Here are four types of Pass Rushers the Seahawks will look at in the 2012 draft. They will not be able to get all four. If they got two out of the four I would be thrilled and you likely don't need to get all four.
(A) Traditional 4-3 Defensive End. I am not saying to replace Chris Clemons at the LEO. This player could spell Clemons as a rookie to give him rest and keep him fresh. He could also be the 2nd LEO in passing situations and line up opposite of Clemons. Basically a younger and possibly better version of Raheem Brock.
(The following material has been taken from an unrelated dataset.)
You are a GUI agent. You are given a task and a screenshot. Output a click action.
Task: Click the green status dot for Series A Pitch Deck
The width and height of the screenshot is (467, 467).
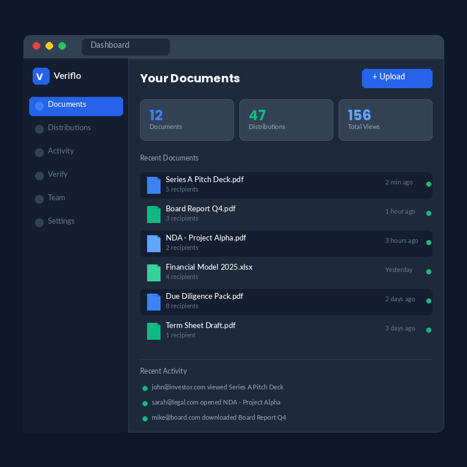tap(428, 184)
(B) 3-4 Outside Linebacker. This type of player could play in the 3-4 defense and is smaller than the typical 4-3 DE. Perhaps like a Von Miller (I know Denver runs a 4-3) but I think you get the picture. Perhaps it is a Clay Matthews type or Lamar Woodley. This player could play the 2nd LEO but also mix in some coverage duties.
(C) 4-3 Outside Linebacker. This is hard to find, but would be really cool. Here is why. The Seahawks only carry about 5-6 LB on the 53 man roster which leaves the LB corps pretty thin. The reason being that they have to carry 9-10 DB and 8-10 DL during a season. This leaves the LB corps as the smallest grouping of the three and it becomes a numbers game.
A 3-4 team can run all year with 6 DL (like a Green Bay) and may carry 9-10 LB. If the Seahawks could find a player who can fit the run and play well in pass coverage AND pass rush in certain situations?! That would be money. Do these player's exist? I have my doubts, but if we could find a player like that, we could carry 6 LB and still add one more weapon to the pass rush arsenal.
(D) Interior DL- likely 3-tech. I know San Francisco and Arizona run a 3-4, and that the Seahawks OL was overmatched in the first few games, but Justin Smith, Ray McDonald, Calais Campbell and Darnell Dockett showed us that interior pressure is still pressure, and pressure disrupts QBs and passing games.
Alan Branch did get a sack versus NYG, but I am not sold that he is that guy that can create consistent interior pressure versus the pass. Clinton McDonald is getting a lot of playing time but it is too early to tell how effective he is from my casual glance.
Perhaps in the draft we can find a player that can consistently penetrate from the 3 Technique position and still play decent against the run if it happens to be a run.
For these four positions, I am not convinced the rookie needs to start in 2012, just be part of a strong rotation. Perhaps a player will emerge in 2011 and of course- there is always free agency. Nonetheless, the draft is better than free agency all things being equal, and a young player that can fit with the profile of a young team would be ideal.
Eventually - the Seahawks defense will likely rank in the better half of the NFL in both passing and rushing with the addition of more talent. This side of the ball is what Pete Carroll has coached for 35+ years and I am more confident in excellence on this side of the ball than on the offensive side.
Pete has invested more money through big time free agency and more top draft picks on the offensive side of the ball- and has left the lower rounds of the draft to fill in the defense so far. I am sure he knows that he still needs to eventually add top-tier talent to the defensive side of the ball in the 2012 and 2013 drafts- especially in the pass defense area.